## Problem details
Find the line below with "You are a computer-use" and the line with "Given: Switch to the Pseudocode-C tab". Output them and the lines between, exactly, but not the pictures.

## Given data

☆ ☆ ☆ ☆ ☆ ☆ ☆

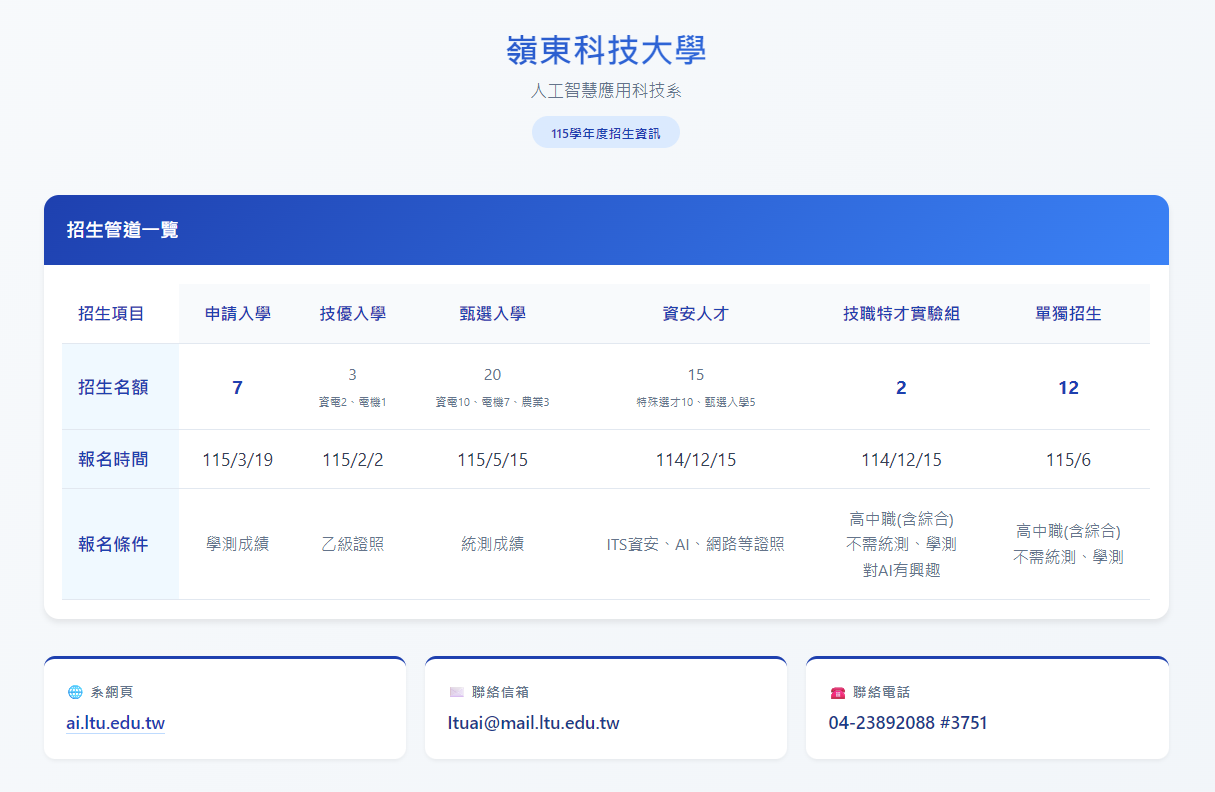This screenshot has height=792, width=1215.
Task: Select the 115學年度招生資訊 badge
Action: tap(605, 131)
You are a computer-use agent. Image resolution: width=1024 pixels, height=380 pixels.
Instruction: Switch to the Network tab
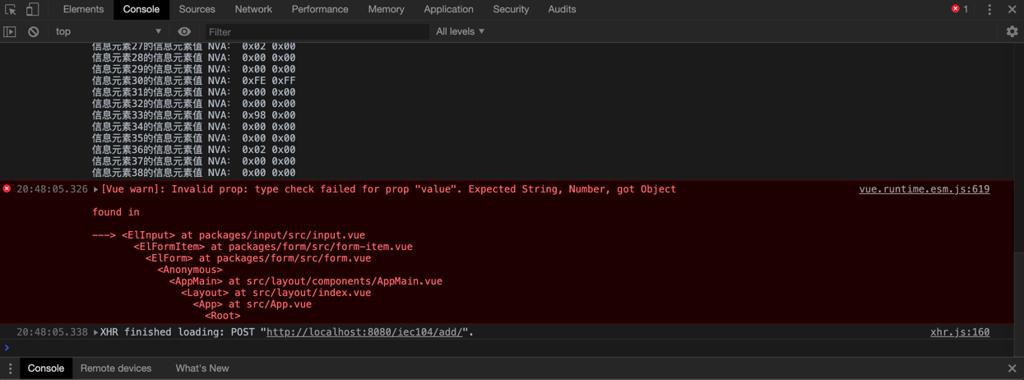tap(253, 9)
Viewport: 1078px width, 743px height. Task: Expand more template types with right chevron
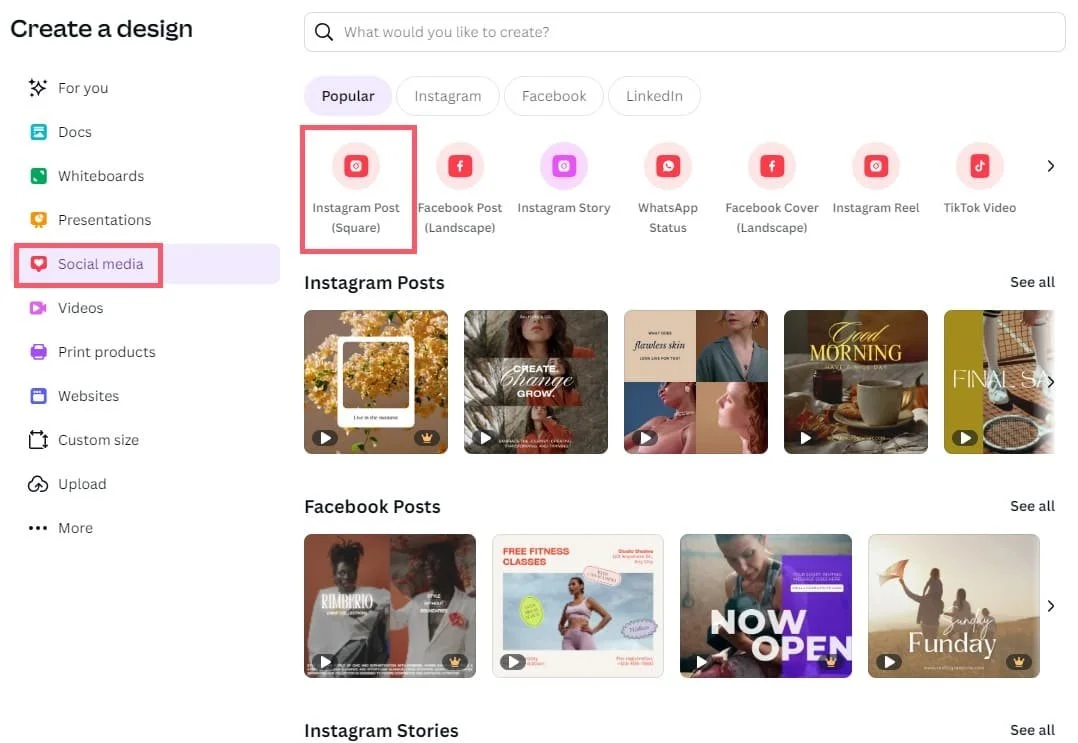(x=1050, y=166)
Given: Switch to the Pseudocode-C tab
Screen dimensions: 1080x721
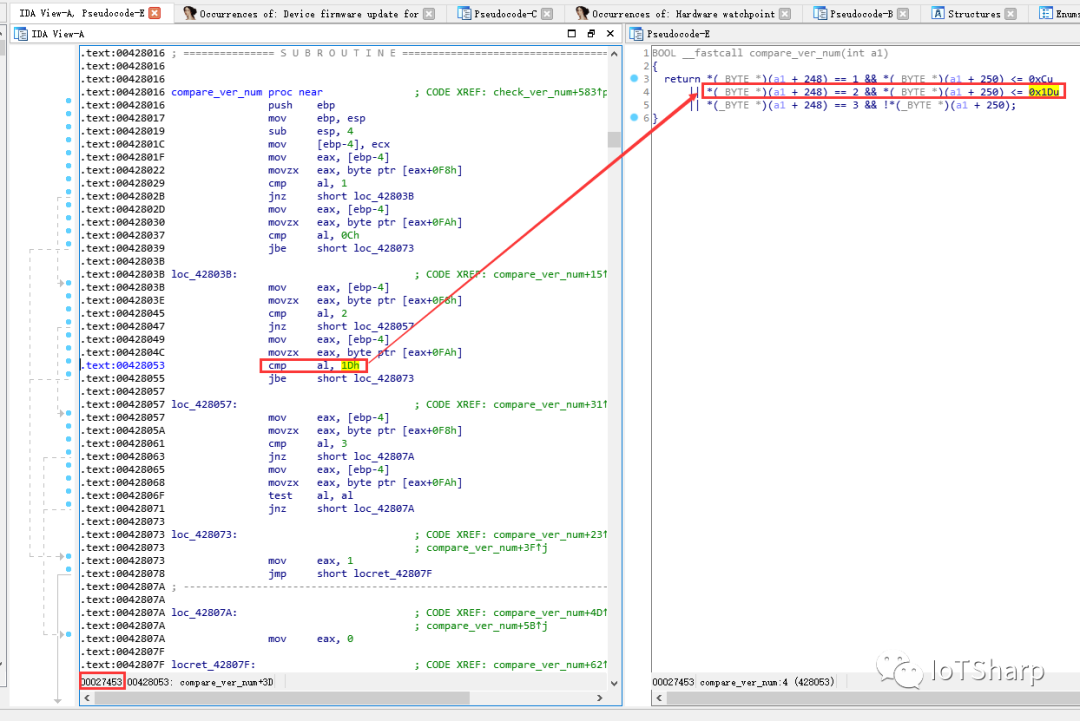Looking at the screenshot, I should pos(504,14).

☆ ☆ ☆ ☆ ☆ ☆ ☆

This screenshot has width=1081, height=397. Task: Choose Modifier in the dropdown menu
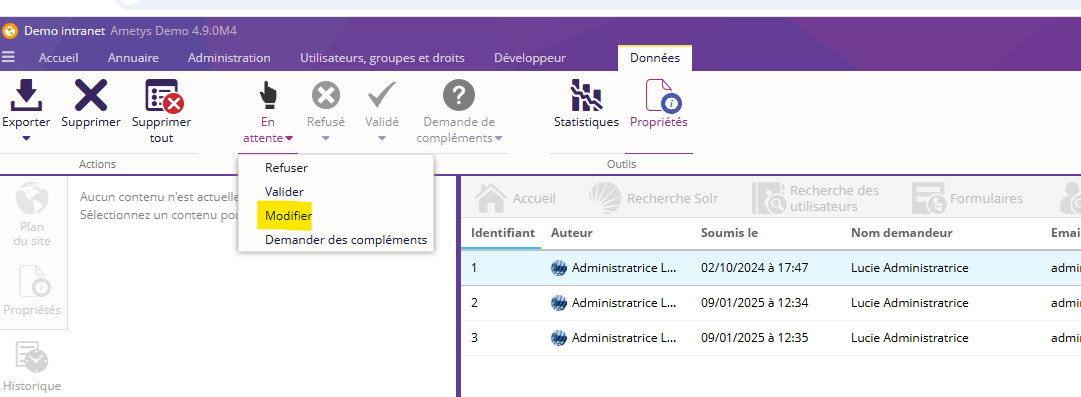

☆ ☆ ☆ ☆ ☆ ☆ ☆

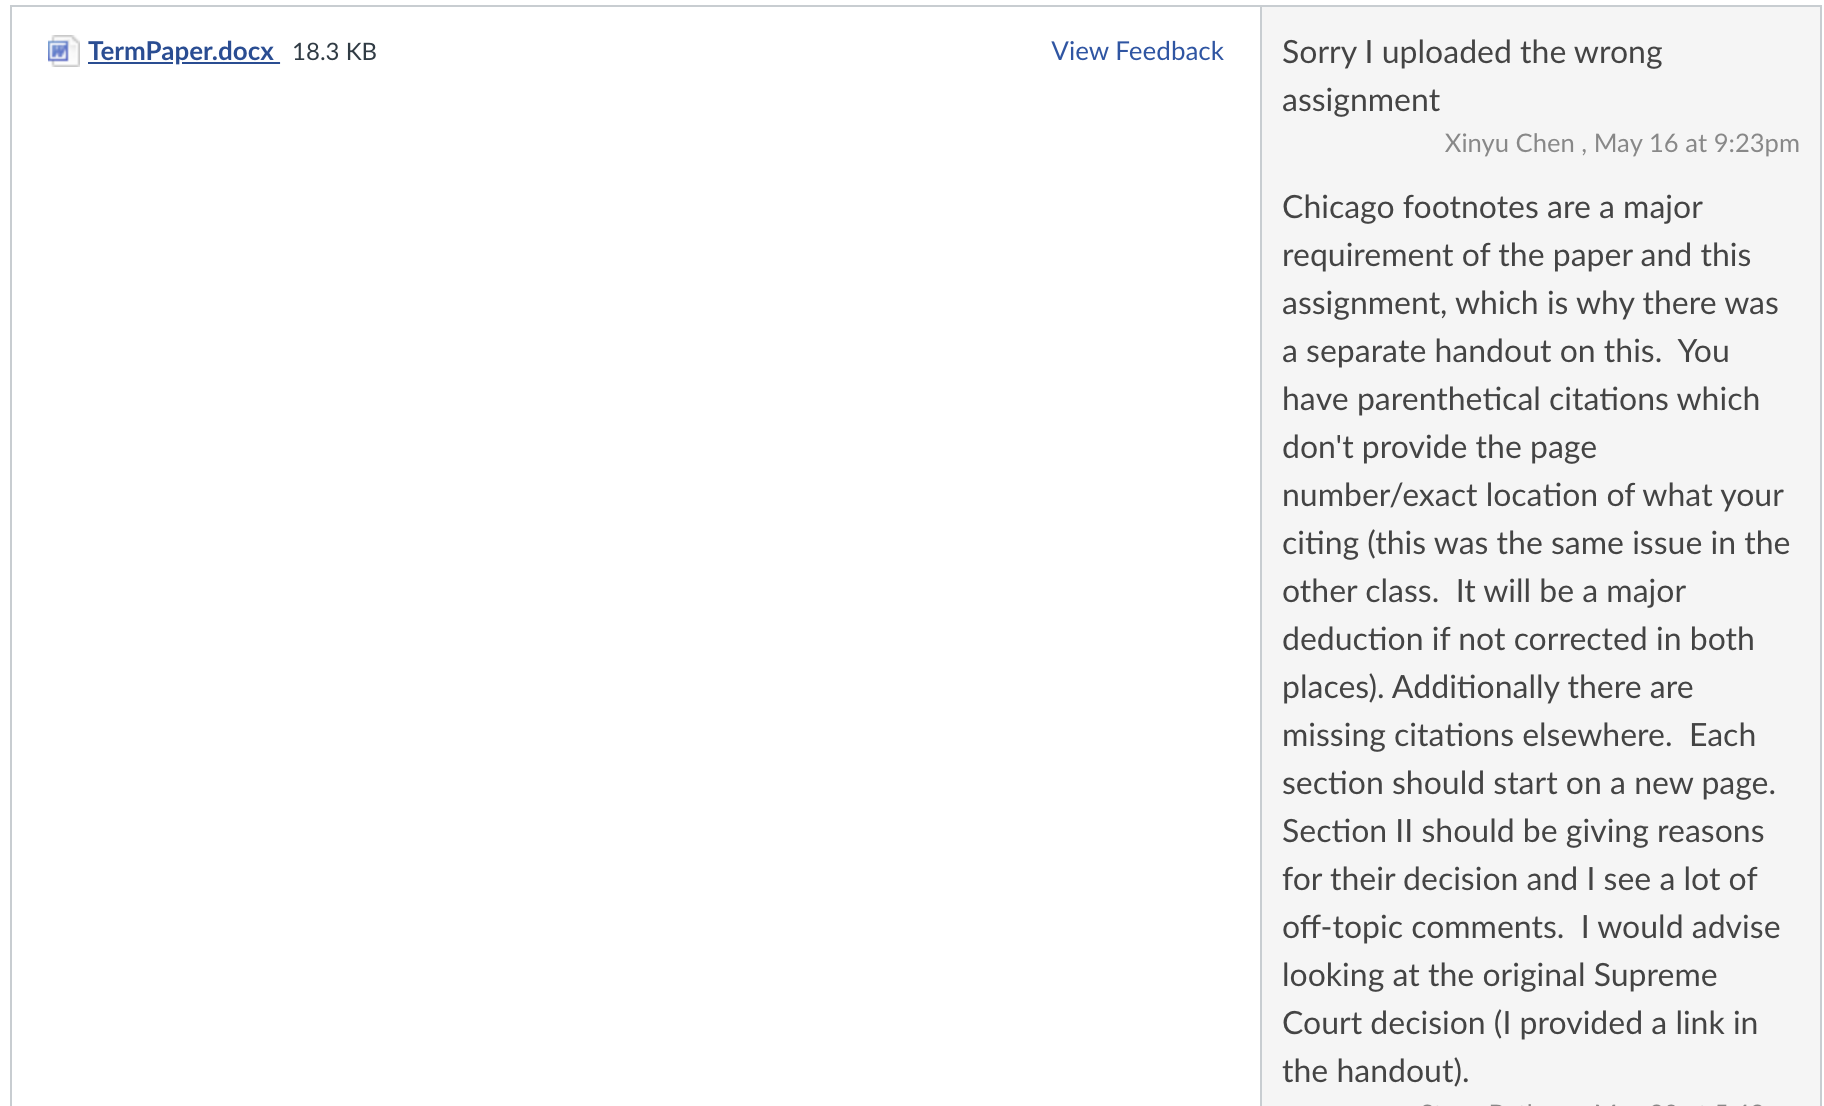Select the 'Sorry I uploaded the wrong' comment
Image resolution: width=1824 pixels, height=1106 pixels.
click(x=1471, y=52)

☆ ☆ ☆ ☆ ☆ ☆ ☆

## Reply to the exercise
You are a computer-use agent. Image resolution: width=1024 pixels, height=380 pixels.
Instruction: Switch to the Network tab
tap(253, 9)
Viewport: 1078px width, 743px height. Task: Expand more template types with right chevron
(x=1050, y=166)
Given: Switch to the Pseudocode-C tab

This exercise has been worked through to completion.